# Task details
In the entries below, find the line with "Select the C9 capacitor symbol" and the line with "Task: Go to the previous invoice arrow"; copy them and every line between them exactly, but not the pictures.

---*---

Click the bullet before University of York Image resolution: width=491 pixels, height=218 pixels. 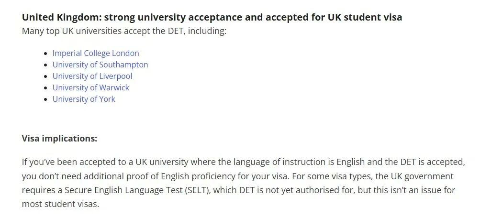tap(45, 99)
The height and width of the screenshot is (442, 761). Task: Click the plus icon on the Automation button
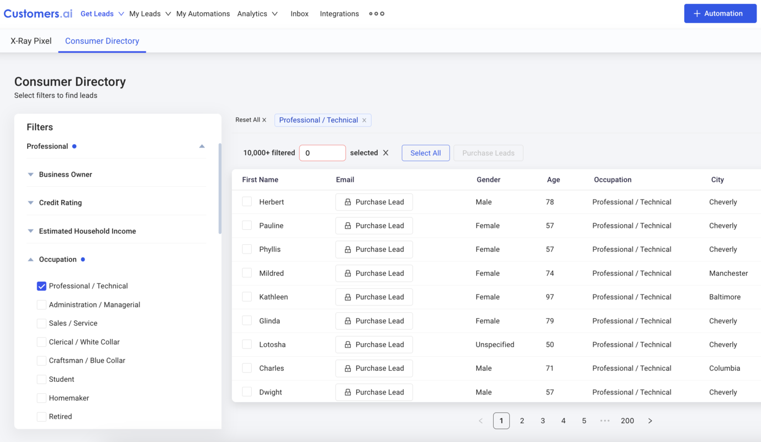coord(698,13)
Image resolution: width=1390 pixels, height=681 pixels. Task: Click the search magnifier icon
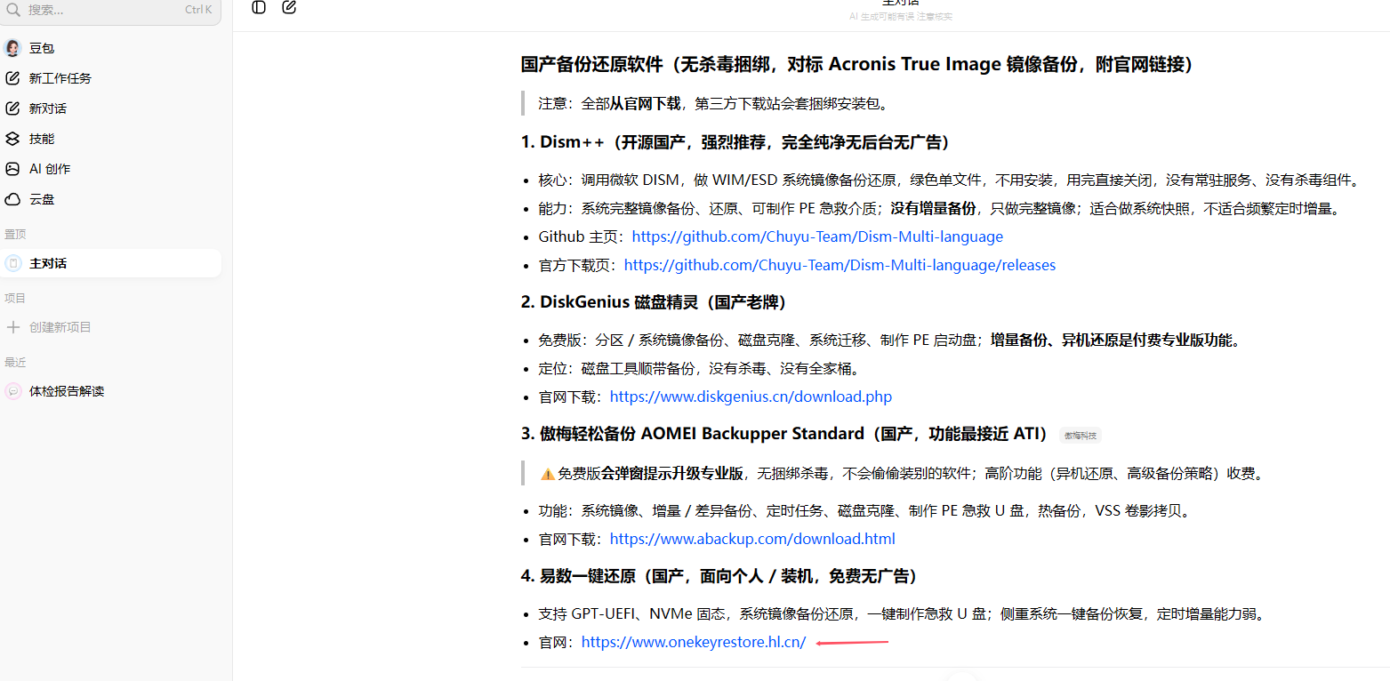(13, 10)
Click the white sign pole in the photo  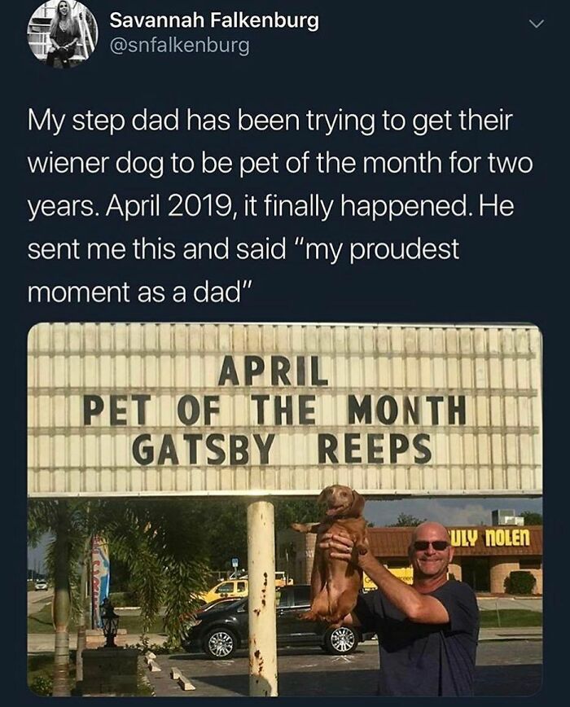tap(263, 597)
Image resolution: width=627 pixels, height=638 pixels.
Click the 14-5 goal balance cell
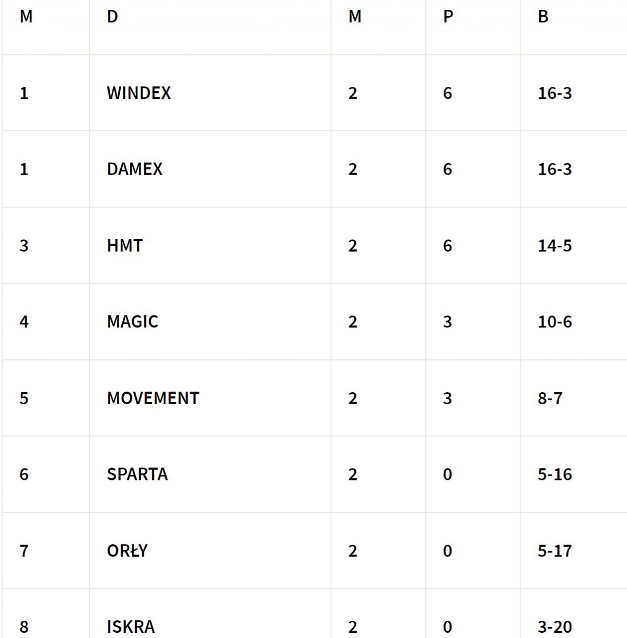[554, 246]
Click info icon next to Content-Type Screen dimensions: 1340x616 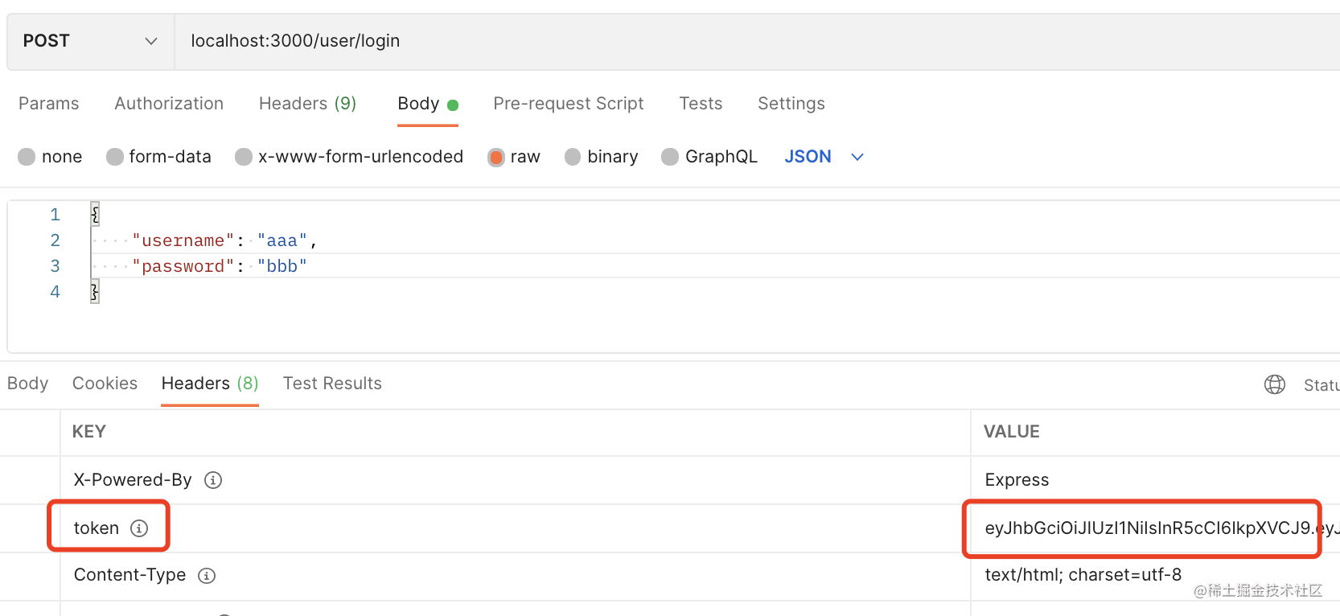coord(207,576)
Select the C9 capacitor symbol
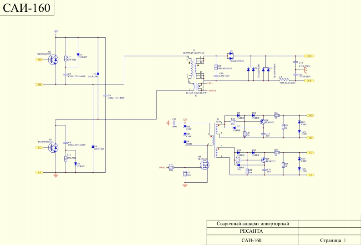This screenshot has width=361, height=245. click(105, 96)
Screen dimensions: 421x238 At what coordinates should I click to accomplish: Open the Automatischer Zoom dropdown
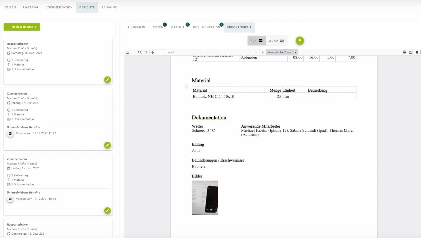point(281,52)
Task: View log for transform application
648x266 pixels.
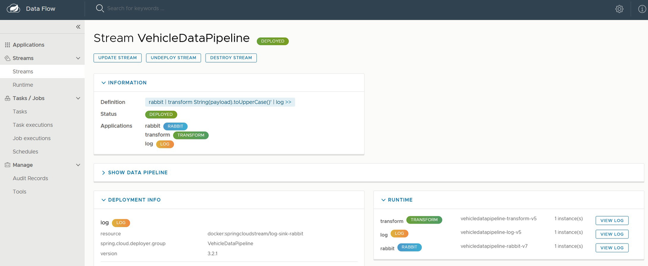Action: click(x=611, y=220)
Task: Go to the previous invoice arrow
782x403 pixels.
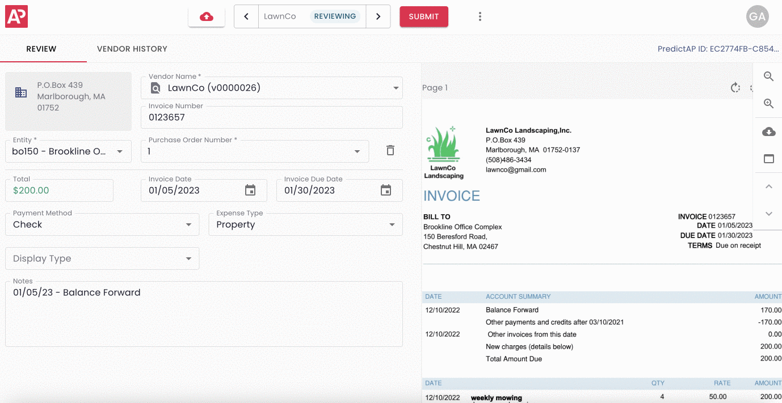Action: point(246,16)
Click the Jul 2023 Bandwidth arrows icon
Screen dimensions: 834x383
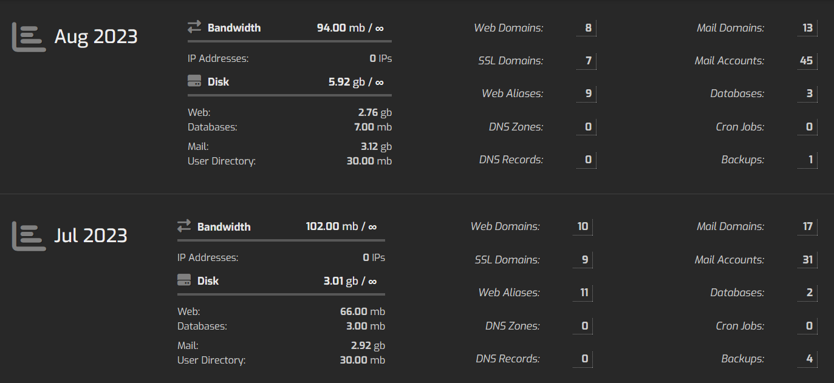click(x=184, y=226)
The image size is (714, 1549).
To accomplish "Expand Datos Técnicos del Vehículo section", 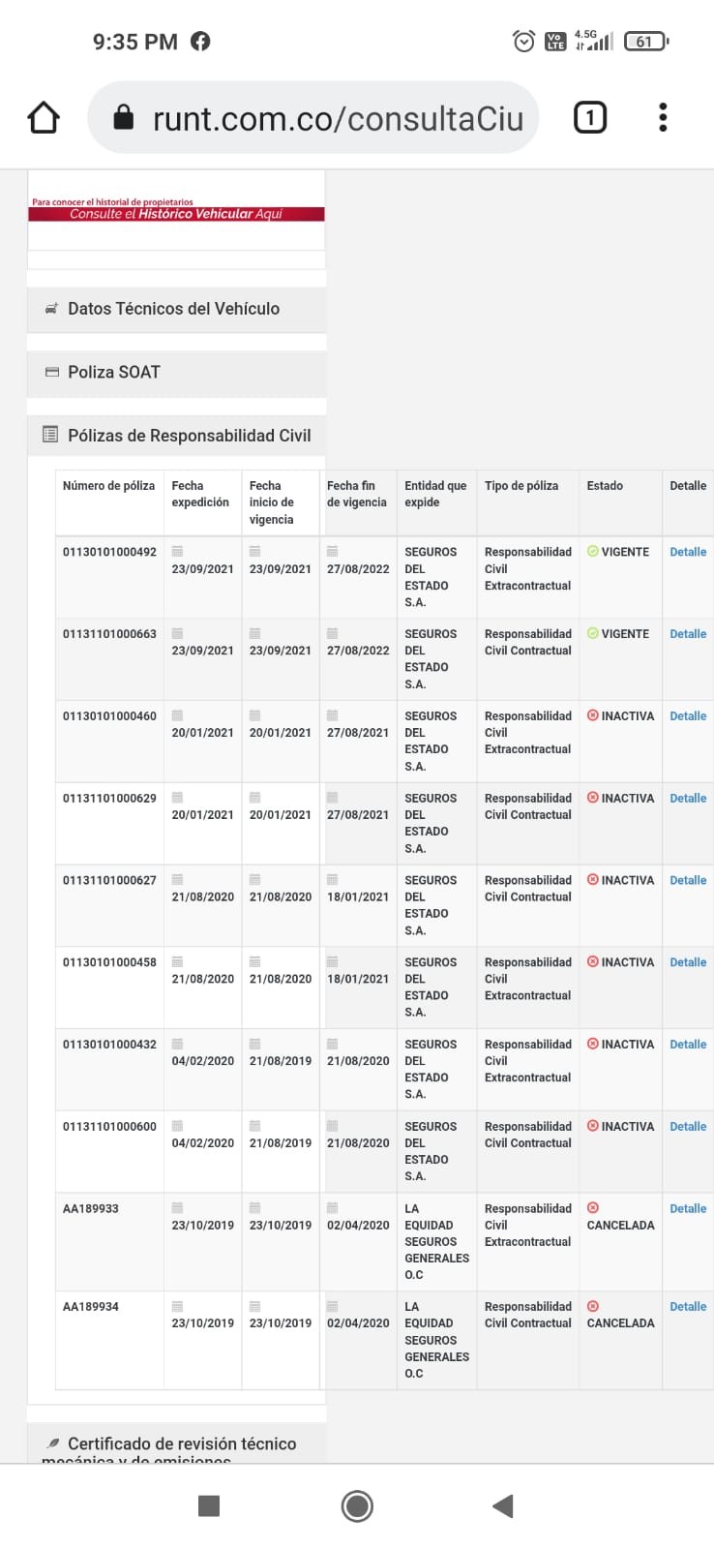I will click(176, 309).
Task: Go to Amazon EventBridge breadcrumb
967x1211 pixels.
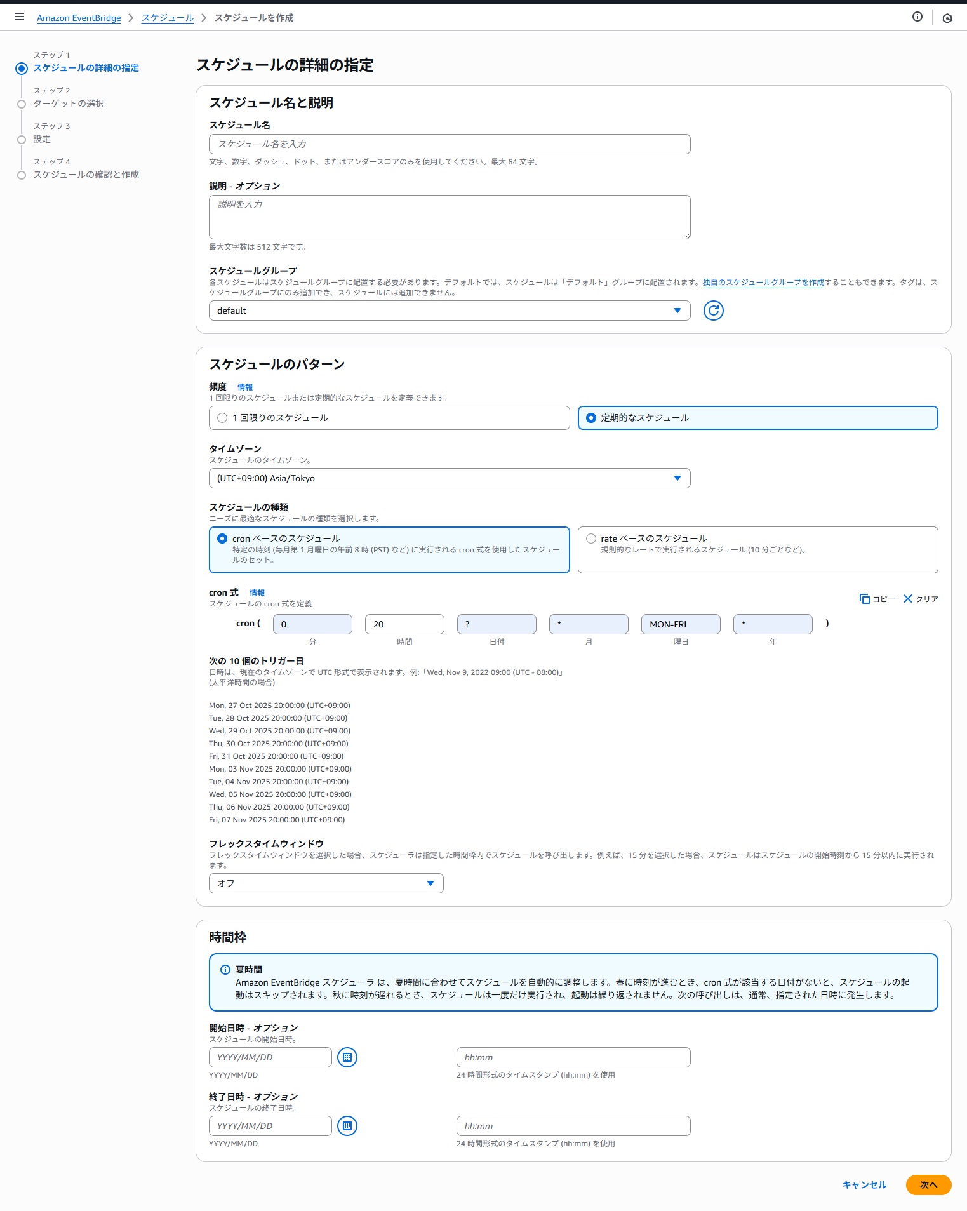Action: click(79, 18)
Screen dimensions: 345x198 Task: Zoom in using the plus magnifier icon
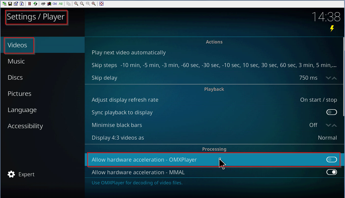[76, 4]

---*---

# Answer below
Select the C9 capacitor symbol
This screenshot has width=361, height=245. click(105, 96)
Screen dimensions: 421x238 At what coordinates should I click to accomplish: Open the Automatischer Zoom dropdown
point(281,52)
Task: View log for transform application
648x266 pixels.
Action: click(x=611, y=220)
Task: Go to the previous invoice arrow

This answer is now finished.